INSTRUCTIONS TO FOLLOW - Rewrite the material below, from its start through the line that contains "Action: click(585, 402)", replacing "GUI agent" with "screen assistant" and changing nothing else.

EXERCISE DATA -

------------------------------------

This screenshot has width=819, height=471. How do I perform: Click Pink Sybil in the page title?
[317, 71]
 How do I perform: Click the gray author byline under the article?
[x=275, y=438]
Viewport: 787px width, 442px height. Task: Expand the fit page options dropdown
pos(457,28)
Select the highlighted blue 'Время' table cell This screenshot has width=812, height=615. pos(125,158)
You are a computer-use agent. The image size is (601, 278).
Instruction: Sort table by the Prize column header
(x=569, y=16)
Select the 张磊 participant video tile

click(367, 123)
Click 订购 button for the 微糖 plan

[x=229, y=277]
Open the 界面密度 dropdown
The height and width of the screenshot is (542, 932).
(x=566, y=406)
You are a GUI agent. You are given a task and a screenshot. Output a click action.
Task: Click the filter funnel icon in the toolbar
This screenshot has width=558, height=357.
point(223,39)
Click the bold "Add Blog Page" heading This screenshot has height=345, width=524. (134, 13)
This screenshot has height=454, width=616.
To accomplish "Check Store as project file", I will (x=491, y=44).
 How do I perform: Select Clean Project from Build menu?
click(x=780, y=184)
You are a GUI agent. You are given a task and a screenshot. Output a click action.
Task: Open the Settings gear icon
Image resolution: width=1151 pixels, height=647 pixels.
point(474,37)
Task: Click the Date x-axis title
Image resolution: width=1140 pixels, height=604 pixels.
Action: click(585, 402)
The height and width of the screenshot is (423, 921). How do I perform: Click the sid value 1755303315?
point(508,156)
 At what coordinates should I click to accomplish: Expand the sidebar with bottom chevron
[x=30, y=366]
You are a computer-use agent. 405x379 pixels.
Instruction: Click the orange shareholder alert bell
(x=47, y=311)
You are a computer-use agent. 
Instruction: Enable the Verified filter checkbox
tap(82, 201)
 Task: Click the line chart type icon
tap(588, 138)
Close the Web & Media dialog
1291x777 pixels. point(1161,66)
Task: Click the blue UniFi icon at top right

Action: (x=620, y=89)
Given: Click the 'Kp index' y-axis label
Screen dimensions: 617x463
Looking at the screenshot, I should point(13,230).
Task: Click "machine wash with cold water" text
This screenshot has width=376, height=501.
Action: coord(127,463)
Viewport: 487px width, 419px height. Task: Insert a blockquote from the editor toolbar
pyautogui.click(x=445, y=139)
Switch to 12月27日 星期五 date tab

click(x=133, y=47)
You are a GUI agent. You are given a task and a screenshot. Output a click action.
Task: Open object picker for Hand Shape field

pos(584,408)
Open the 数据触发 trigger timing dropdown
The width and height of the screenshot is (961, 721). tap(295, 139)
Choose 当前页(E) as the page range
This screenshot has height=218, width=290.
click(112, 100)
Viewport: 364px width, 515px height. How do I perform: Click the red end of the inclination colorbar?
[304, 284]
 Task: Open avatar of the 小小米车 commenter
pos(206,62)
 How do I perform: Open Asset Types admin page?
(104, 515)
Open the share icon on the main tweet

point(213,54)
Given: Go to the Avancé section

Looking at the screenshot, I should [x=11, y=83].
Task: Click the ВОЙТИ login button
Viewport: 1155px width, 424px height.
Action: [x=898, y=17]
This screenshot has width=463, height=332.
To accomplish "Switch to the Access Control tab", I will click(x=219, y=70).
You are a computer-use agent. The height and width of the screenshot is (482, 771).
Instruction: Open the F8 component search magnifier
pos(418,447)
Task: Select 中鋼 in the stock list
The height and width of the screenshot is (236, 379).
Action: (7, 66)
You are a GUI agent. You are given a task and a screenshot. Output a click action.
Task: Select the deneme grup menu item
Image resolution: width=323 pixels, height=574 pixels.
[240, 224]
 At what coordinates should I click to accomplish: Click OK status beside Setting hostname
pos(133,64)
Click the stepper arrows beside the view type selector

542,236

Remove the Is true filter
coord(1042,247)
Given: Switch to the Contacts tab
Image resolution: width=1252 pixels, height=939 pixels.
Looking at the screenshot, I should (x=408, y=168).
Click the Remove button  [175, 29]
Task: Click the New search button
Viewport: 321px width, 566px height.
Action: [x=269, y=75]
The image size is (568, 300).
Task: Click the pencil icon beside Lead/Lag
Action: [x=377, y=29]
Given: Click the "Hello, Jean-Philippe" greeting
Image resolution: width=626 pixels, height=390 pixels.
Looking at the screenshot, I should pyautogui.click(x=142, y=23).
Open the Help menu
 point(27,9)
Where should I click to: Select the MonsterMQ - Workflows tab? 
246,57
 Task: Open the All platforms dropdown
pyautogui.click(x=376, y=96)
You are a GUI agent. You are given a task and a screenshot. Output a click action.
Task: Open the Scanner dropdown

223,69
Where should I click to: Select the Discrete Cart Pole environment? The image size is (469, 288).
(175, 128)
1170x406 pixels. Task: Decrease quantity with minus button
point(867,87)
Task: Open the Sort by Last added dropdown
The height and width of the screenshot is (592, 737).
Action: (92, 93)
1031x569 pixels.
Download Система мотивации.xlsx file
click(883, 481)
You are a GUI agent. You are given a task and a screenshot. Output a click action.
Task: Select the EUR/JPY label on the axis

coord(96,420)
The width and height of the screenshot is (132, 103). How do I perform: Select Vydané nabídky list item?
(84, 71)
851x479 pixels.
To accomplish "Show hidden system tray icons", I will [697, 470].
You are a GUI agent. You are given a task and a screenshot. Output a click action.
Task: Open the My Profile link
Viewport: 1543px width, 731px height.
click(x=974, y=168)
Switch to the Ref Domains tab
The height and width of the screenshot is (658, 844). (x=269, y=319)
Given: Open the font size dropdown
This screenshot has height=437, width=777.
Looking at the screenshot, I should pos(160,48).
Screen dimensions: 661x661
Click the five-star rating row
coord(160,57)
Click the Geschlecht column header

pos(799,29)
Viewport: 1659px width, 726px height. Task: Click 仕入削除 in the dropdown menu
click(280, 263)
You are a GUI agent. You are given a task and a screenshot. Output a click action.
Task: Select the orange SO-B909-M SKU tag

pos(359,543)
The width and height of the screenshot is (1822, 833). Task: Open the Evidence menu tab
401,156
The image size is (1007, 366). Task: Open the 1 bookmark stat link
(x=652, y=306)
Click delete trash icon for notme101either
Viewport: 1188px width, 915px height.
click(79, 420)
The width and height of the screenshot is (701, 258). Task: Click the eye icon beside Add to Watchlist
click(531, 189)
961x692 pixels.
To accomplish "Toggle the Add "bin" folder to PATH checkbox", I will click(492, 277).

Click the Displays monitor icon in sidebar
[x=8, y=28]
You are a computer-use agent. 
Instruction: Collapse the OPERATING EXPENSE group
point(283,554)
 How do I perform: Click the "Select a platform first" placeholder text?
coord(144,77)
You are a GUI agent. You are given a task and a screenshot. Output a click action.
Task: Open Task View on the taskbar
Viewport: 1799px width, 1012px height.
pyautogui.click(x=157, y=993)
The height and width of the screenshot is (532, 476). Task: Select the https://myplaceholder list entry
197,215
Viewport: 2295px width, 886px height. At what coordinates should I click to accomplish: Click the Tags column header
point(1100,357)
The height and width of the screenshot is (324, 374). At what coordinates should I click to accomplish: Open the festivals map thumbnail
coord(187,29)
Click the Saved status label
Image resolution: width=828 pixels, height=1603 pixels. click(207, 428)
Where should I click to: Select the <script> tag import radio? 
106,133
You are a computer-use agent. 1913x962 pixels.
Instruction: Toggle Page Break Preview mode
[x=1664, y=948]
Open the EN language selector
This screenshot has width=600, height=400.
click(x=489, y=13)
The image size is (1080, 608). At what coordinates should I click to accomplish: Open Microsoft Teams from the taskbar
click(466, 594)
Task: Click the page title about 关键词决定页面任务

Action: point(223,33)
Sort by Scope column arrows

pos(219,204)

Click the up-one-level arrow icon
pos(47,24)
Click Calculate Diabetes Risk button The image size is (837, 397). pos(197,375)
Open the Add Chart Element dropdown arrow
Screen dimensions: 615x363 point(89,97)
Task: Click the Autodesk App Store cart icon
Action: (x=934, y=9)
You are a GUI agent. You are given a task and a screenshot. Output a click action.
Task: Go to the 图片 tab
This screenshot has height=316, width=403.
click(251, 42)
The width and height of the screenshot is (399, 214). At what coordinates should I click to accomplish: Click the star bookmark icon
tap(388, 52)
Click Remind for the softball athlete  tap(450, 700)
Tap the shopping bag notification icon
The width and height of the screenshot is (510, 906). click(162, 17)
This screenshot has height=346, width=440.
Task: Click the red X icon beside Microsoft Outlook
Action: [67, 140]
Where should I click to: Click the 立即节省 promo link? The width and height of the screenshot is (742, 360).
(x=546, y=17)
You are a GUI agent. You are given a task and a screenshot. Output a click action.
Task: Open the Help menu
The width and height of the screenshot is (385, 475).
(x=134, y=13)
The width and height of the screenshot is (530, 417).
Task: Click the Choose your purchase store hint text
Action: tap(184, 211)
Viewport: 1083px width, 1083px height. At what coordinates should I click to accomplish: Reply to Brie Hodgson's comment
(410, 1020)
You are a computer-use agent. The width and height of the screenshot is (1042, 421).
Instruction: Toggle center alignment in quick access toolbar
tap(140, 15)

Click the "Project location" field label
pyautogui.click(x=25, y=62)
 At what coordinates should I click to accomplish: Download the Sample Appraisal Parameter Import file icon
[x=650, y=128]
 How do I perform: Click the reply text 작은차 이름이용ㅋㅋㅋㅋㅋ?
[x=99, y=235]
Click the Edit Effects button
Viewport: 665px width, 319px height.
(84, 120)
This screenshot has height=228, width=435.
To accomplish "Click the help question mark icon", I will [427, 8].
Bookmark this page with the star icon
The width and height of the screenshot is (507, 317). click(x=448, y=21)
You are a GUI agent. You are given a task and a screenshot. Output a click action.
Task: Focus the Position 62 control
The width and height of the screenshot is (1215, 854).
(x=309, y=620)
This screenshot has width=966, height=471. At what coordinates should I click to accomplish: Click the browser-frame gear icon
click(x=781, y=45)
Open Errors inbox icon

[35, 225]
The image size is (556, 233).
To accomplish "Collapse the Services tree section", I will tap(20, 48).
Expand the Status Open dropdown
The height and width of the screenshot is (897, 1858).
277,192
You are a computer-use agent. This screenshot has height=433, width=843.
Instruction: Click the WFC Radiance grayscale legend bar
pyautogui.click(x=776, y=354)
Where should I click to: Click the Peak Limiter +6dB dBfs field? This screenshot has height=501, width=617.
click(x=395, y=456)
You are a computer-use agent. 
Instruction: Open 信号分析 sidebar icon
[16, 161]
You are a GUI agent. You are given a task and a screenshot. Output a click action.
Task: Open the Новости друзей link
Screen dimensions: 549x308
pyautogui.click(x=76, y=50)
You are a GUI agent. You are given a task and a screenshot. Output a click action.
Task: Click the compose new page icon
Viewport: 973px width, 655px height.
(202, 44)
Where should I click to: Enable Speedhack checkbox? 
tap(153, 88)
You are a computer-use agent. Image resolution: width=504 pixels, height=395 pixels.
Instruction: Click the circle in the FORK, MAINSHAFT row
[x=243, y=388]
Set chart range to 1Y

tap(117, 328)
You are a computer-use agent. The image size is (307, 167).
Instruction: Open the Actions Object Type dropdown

------------------------------------

PROBLEM SOLUTION -
This screenshot has width=819, height=471. How do I perform: Click Pink Sybil in the page title?
[317, 71]
 How do I perform: Click the gray author byline under the article?
[x=275, y=438]
Viewport: 787px width, 442px height. Task: Expand the fit page options dropdown
pos(457,28)
Select the highlighted blue 'Время' table cell This screenshot has width=812, height=615. pos(125,158)
You are a computer-use agent. The image size is (601, 278).
Instruction: Sort table by the Prize column header
(x=569, y=16)
Select the 张磊 participant video tile

click(367, 123)
Click 订购 button for the 微糖 plan

[x=229, y=277]
Open the 界面密度 dropdown
The height and width of the screenshot is (542, 932).
(x=566, y=406)
You are a screen assistant. You are given a task and a screenshot. Output a click action.
Task: Click the filter funnel icon in the toolbar
This screenshot has width=558, height=357.
point(223,39)
Click the bold "Add Blog Page" heading This screenshot has height=345, width=524. (134, 13)
This screenshot has height=454, width=616.
To accomplish "Check Store as project file", I will (x=491, y=44).
 How do I perform: Select Clean Project from Build menu?
click(x=780, y=184)
You are a screen assistant. You are given a task and a screenshot. Output a click action.
Task: Open the Settings gear icon
Image resolution: width=1151 pixels, height=647 pixels.
point(474,37)
Task: Click the Date x-axis title
Image resolution: width=1140 pixels, height=604 pixels.
Action: click(585, 402)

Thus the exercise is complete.